Let’s catch up with the North Carolina Zoo as the new year begins.
Winter is one of the best times to visit the zoo, believe it or not.
For starters, many of the animals are more active in the colder weather. You probably know the colder the better for the polar bears, but the bears (grizzly and black) are surprisingly active as are the Arctic foxes and bison and elk, among others.
And, of course, in the Desert exhibits, it’s warm year-round for animals and humans alike.
Winter is also a better time for quality time with the animals because the crowds are down. So there’s less struggle to find a good spot to see what the animals are up to.
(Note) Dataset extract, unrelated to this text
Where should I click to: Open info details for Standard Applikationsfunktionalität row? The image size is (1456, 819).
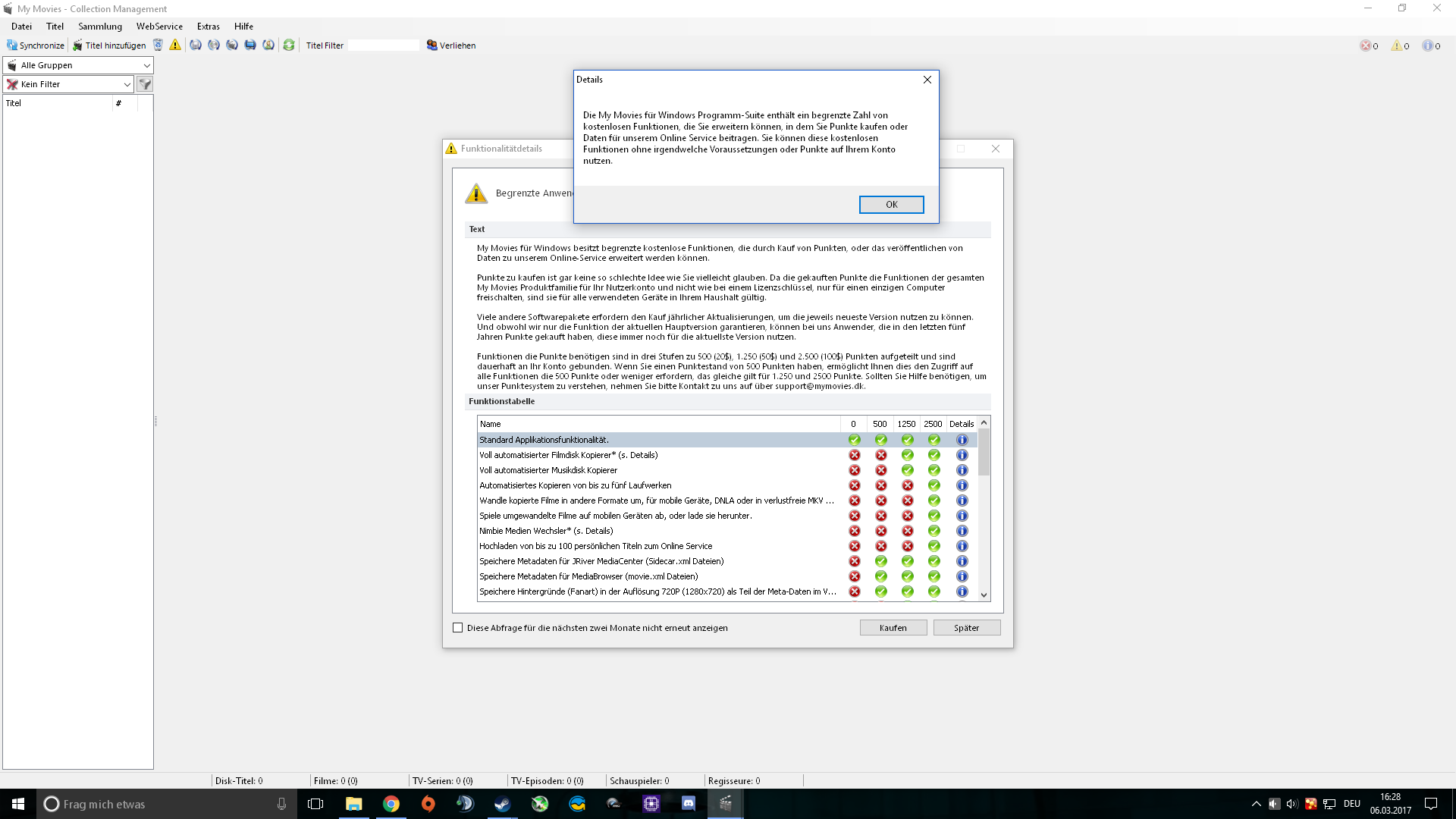962,440
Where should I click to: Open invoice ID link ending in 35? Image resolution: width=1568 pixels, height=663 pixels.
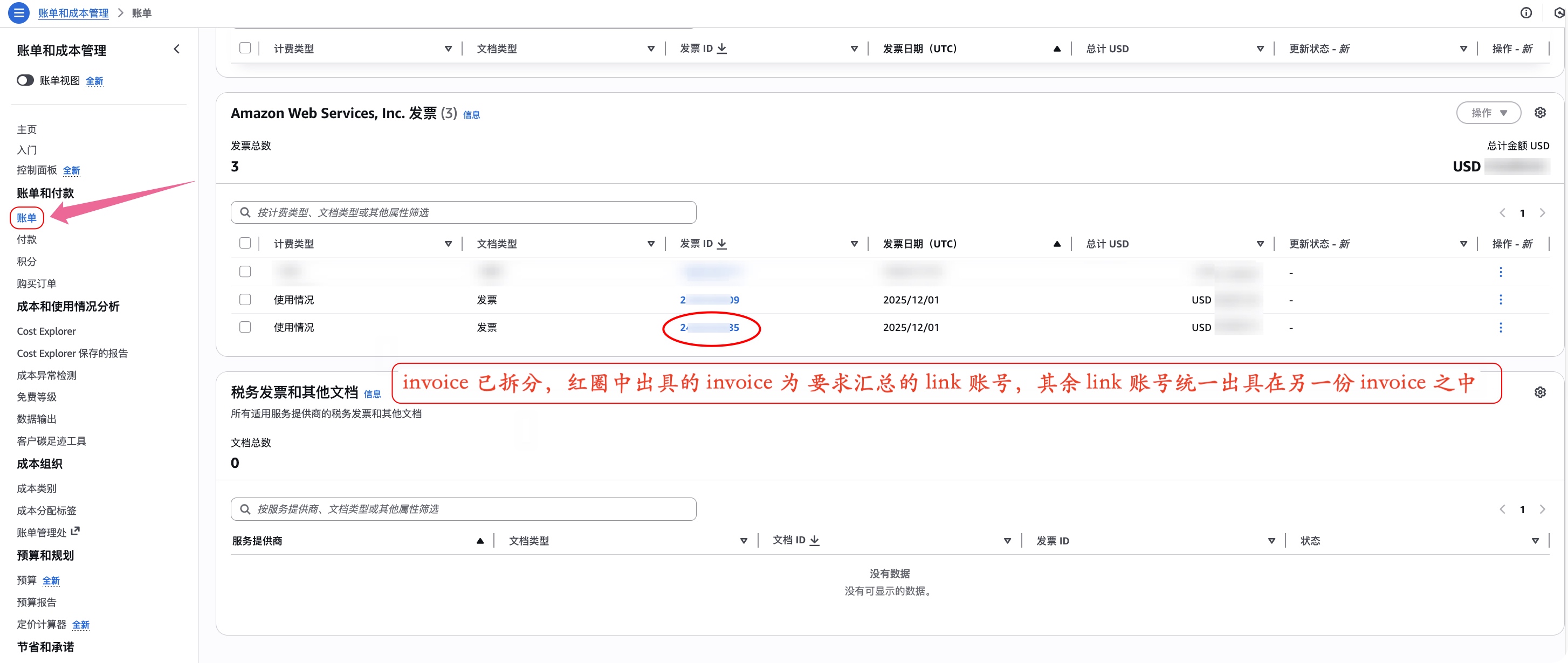[x=709, y=327]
As an enticement/thank you for those who do show up in colder climes, on most weekends throughout winter, the Zoo sells items such as hot chocolate and S'mores kits that you can make over a fire pit.
To best handle the colder times, dress in layers and bring gloves if you like so you can hang out longer with the animals in their natural habitat and climate.
Also, remember the zoo closes at 4 p.m. in the off-season. It begins to stay open till 5 p.m. again in April.
One new member of the Zoo family you may see this month is Haji, the new male lion.
Haji’s name means journey, and he’s made this one from New Orleans. He was born at the Audubon Zoo there and is almost three years old.
He moved into the zoo in December to begin his adjustment to a new life. Post-quarantine, the new companion for female Mekita is spending time getting to know her behind the scenes before joining her on habitat.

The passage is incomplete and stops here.